Yotai Refractories Co., Ltd. (‘company’) primarily manufactures refractories, which is an indispensable basic material in the steel, chemical, cement, glass, and other high heat industries.
The company operates two segments: a) manufacturing of refractories (85-90% of sales based out of four factories in Japan), and b) engineering, which is the design and construction of kilns that meet the demand of refractory customers (based out of one subsidiary in China).
The company’s primary customer is the steel industry, which has been sluggish lately. This adversity was exacerbated by pandemic-related restrictions. Further, there were large increases in the price of raw materials sourced from China. Moreover, competition in the industry is fierce and intensifying.
It reported TTM sales (to September 2020) of 24.1b yen (FY 2019: 27.9b), ebitda of 4b yen (2019: 5.9b yen), and net profits of 2.2b yen (2019: 3.6b yen). Recent free cash flows were good at 5bn yen.
The financial position is strong with net cash of 9.6b yen and very strong current and liquid asset ratios. Adding in investment securities of 1.7b yen at market value (mostly Japanese stocks), the net current asset value is 22.3b yen.

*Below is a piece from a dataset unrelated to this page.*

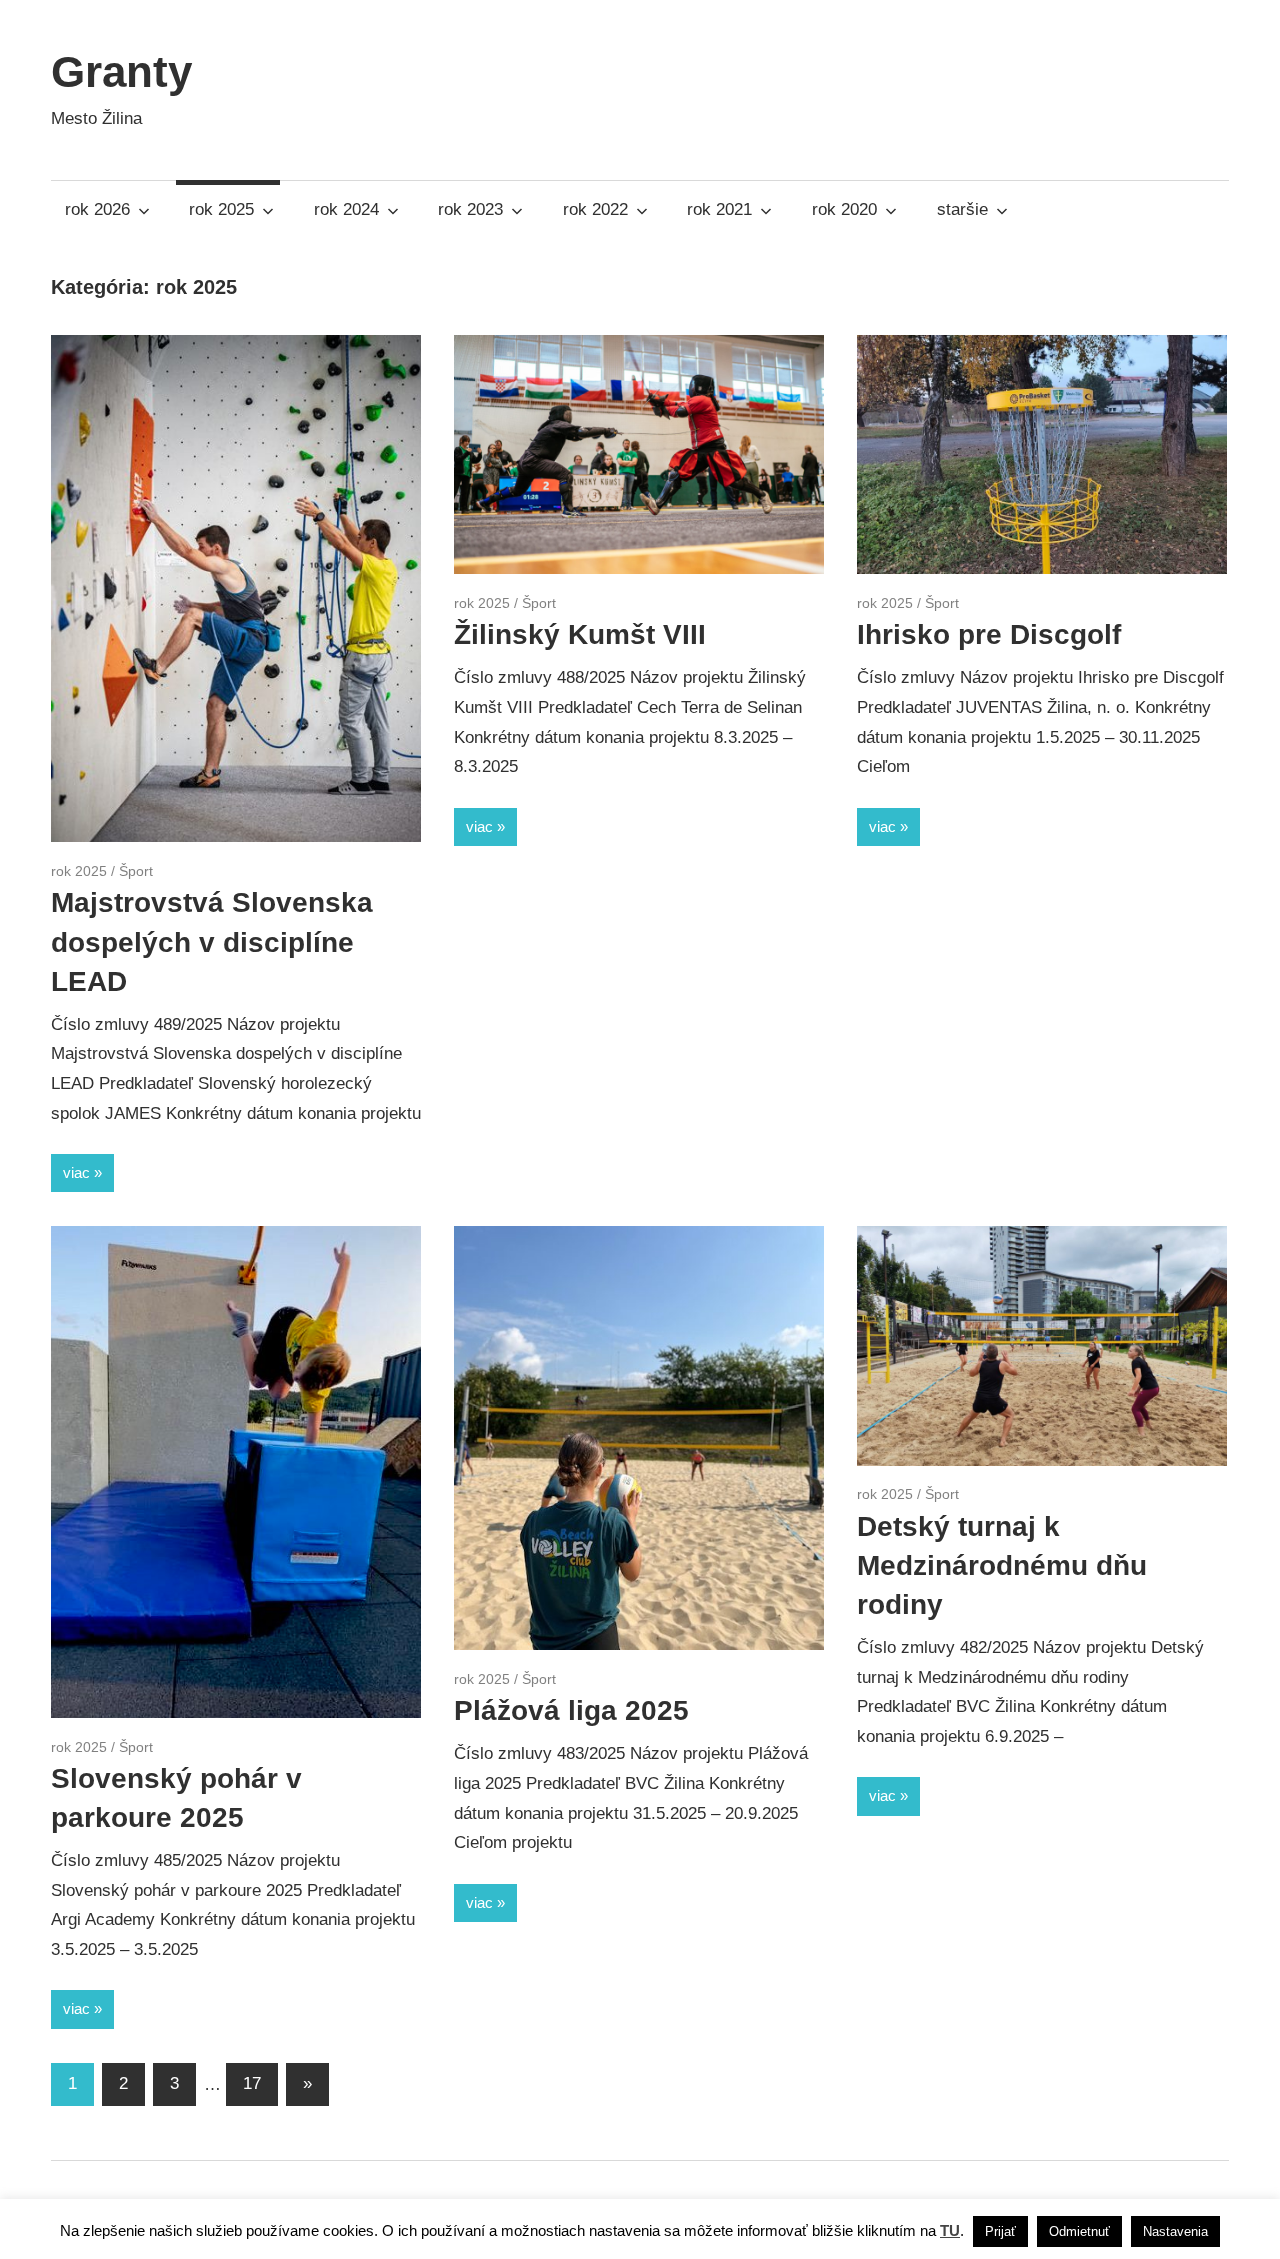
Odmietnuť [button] (1079, 2231)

The stock is selling for 18.5b yen – a 17% discount to the above minimum liquidation value, and 8.4x depressed ttm earnings or 5.1x 2019 earnings.
Dividend payouts are meagre with ttm dividends at 352m yen – a laughable 3.7% of the cash balance. There were repurchases in the last year of 130m yen – but the total shareholder yield amounts to a measly 2.6% at market.
Even after accounting for the planned capital expenditure of 500m yen on two more factories in Japan, the cash balance is clearly excessive and management ought to pay out more to shareholders. However, 10%+ returns on tangible assets promises some comfort to minority shareholders in case of further related capital expenditures.
Though the outlook is bleak, the company operates in a basic industry, and is likely to continue earning over the long future pretty much as before. Prospective investors aren’t taking much of a risk buying stock at the current price, which appears to provide an adequate safety margin to absorb future shocks.